English tokenizer

July 17th, 2010

When I build statistical language models (e.g. bigrams and trigrams) trained on a particular corpus or some set of documents, firstly I feel like taking a look at some statistical properties of the set, such as the total number of tokens, the average number of tokens per sentence or per utterance, and so on. Any set of documents, even one consisting of a tremendous number of newspaper articles, is biased in some manner from a statistical perspective, mainly because people collect the data in a particular domain or domains.

Suppose that I need a list of unique words from English sentences described in a text file sentences.txt. Then my initial step is often to use a crude shell command like this:


$ cat sentences.txt | tr ' ' '\n' | sed '/^$/ d' | sort | uniq > unique_words.txt

The list I obtain with this command is neither tokenized nor lemmatized, but it could be sufficient for a quick analysis where I try to get a handle on approximately how many unique words occur in the target document.

If I need a more complicated analysis like extracting a list of unique words with their frequencies, the next step is likely to involve tokenization. A range of tokenization algorithms have so far been proposed according to respective natural languages. As for English, it seems that the simplest way is to build a tokenizer with regular expressions, as mentioned in Jurafsky and Martin 2000. For future reference, I will attach my Java code for English tokenization to this post.

• **DATASET EXCERPT**
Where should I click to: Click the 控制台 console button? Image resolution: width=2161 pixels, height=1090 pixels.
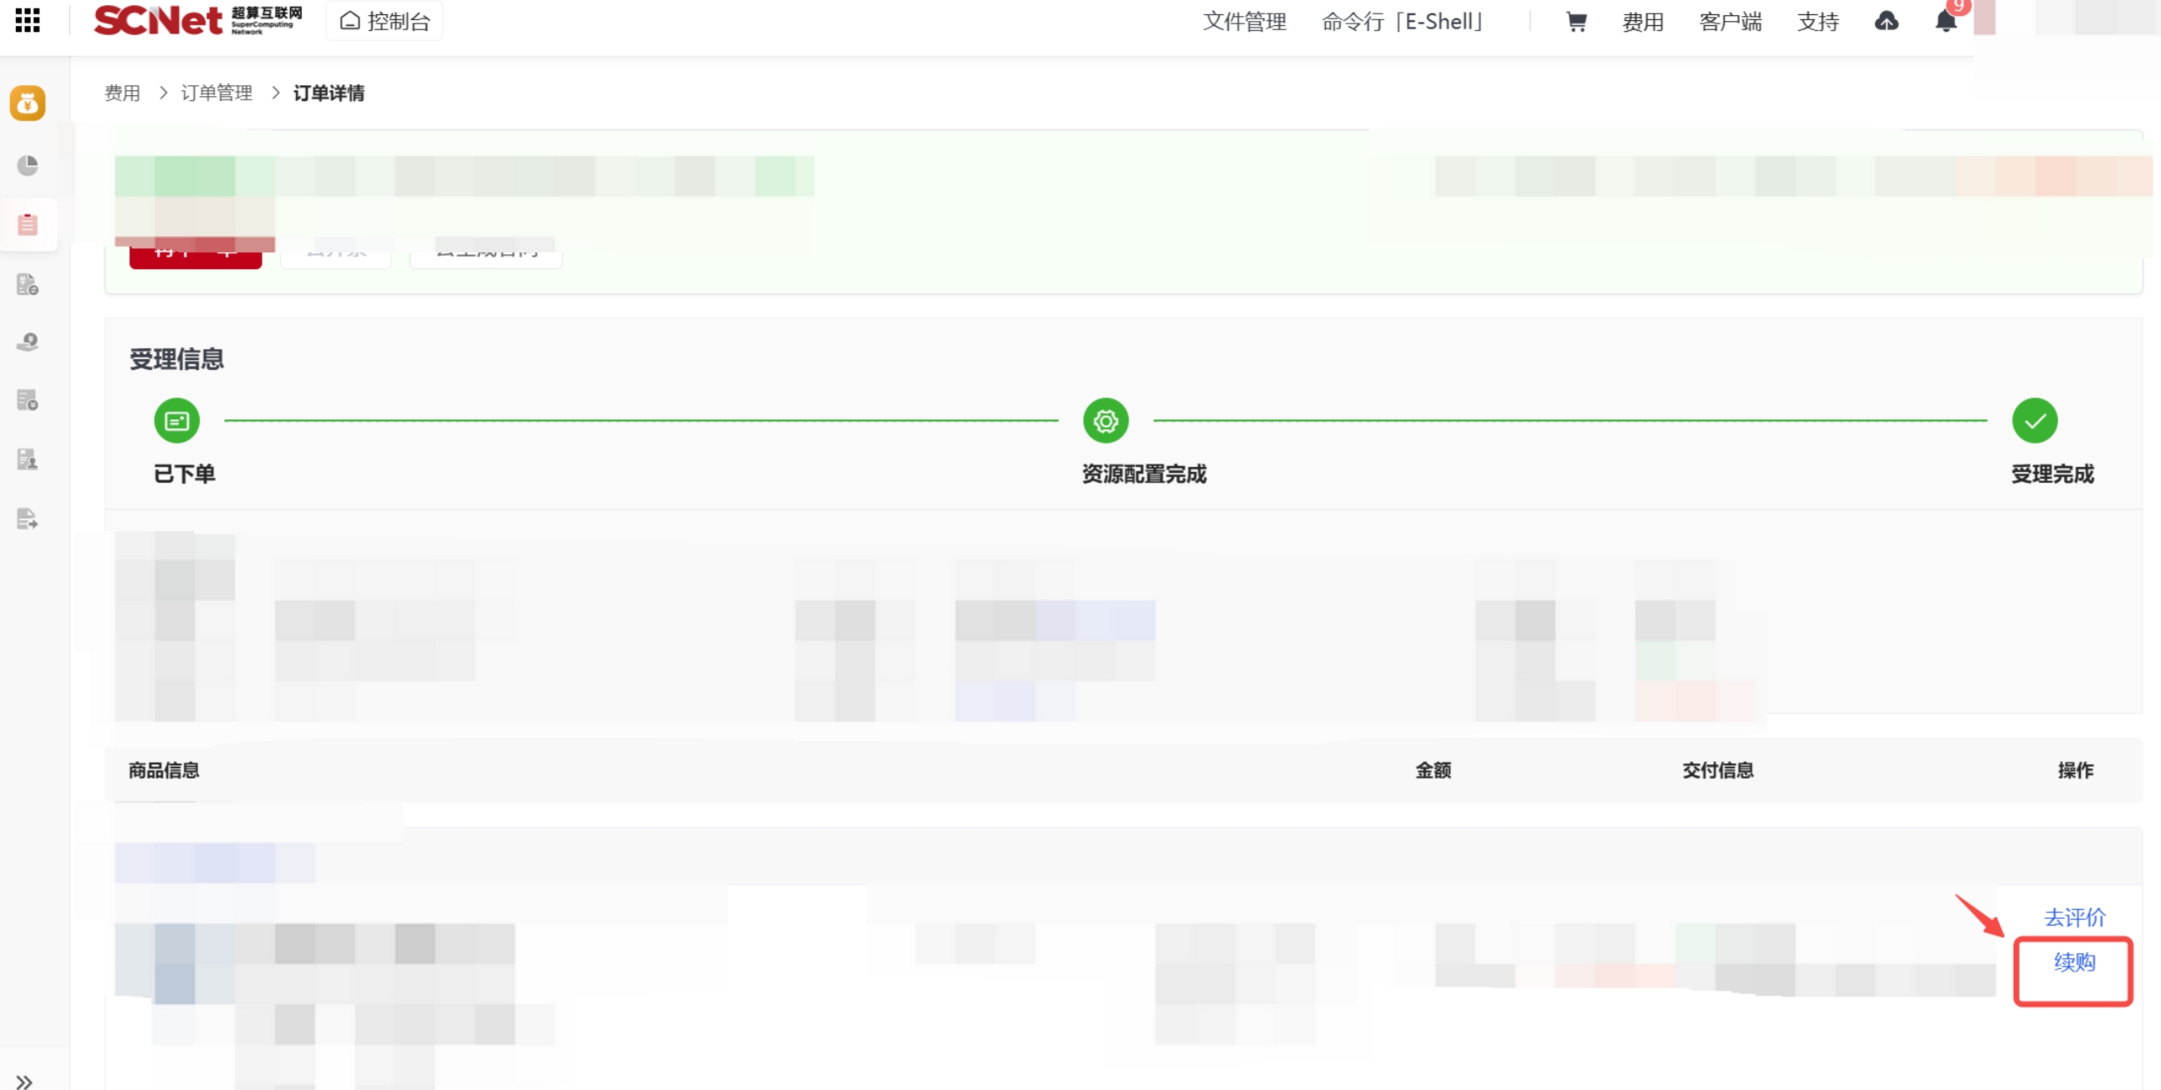pos(384,21)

• **GIVEN TASK**
Please carry on writing the English tokenizer post from above, beginning right after its last sentence.

• **ANSWER TO THIS TASK**
import java.util.ArrayList;
import java.util.Arrays;
import java.util.List;
import java.util.regex.Pattern;
import java.util.regex.Matcher;

/**
 * Tokenizes strings described in English.
 *
 * @author Jun Araki
 */
public class EnglishTokenizer {
    /** A string to be tokenized. */
    private String str;

    /** Tokens. */
    private ArrayList<String> tokenList;

    /** A regular expression for letters and numbers. */
    private static final String regexLetterNumber = "[a-zA-Z0-9]";

    /** A regular expression for non-letters and non-numbers. */
    private static final String regexNotLetterNumber = "[^a-zA-Z0-9]";

    /** A regular expression for separators. */
    private static final String regexSeparator = "[\\?!()\";/\\|`]";

    /** A regular expression for separators. */
    private static final String regexClitics =
        "'|:|-|'S|'D|'M|'LL|'RE|'VE|N'T|'s|'d|'m|'ll|'re|'ve|n't";

    /** Abbreviations. */
    private static final List<String> abbrList =
        Arrays.asList("Co.", "Corp.", "vs.", "e.g.", "etc.", "ex.", "cf.",
            "eg.", "Jan.", "Feb.", "Mar.", "Apr.", "Jun.", "Jul.", "Aug.",
            "Sept.", "Oct.", "Nov.", "Dec.", "jan.", "feb.", "mar.",
            "apr.", "jun.", "jul.", "aug.", "sept.", "oct.", "nov.",
            "dec.", "ed.", "eds.", "repr.", "trans.", "vol.", "vols.",
            "rev.", "est.", "b.", "m.", "bur.", "d.", "r.", "M.", "Dept.",
            "MM.", "U.", "Mr.", "Jr.", "Ms.", "Mme.", "Mrs.", "Dr.",
            "Ph.D.");

    /**
     * Constructs a string to be tokenized and an empty list for tokens.
     *
     * @param  str  a string to be tokenized
     */
    public EnglishTokenizer(String str) {
        this.str = str;
        tokenList = new ArrayList<String>();
    }

    /**
     * Tokenizes a string using the algorithms by Grefenstette (1999) and
     * Palmer (2000).
     */
    public void tokenize() {
        // Changes tabs into spaces.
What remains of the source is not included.